▶ **DIRECTIONS**
Where the word "each" appears in a line below, copy the whole line.

▶ **GIVEN RECORDS**
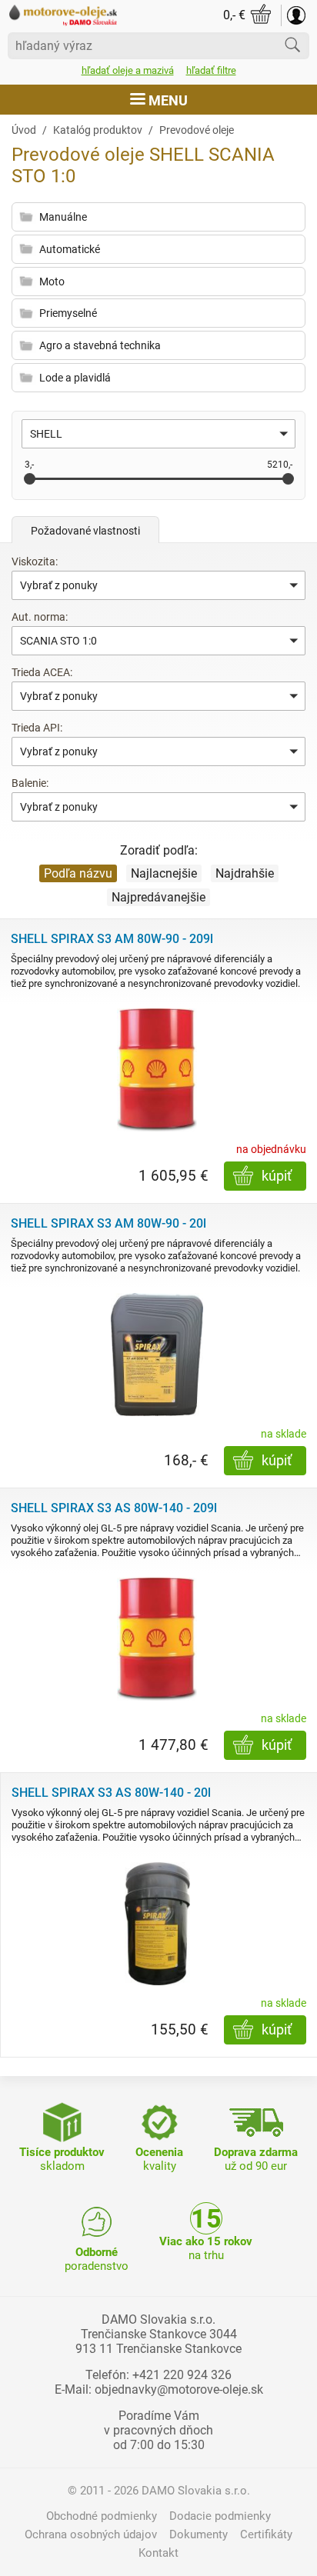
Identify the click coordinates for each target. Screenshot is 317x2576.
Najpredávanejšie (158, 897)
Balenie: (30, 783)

--

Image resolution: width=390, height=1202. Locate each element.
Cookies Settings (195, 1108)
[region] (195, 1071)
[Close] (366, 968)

▶ **ANSWER TO THE EXERCISE**
Identify the click coordinates for each target. Screenshot is 317x2576.
Image resolution: width=390, height=1202. Locate each element.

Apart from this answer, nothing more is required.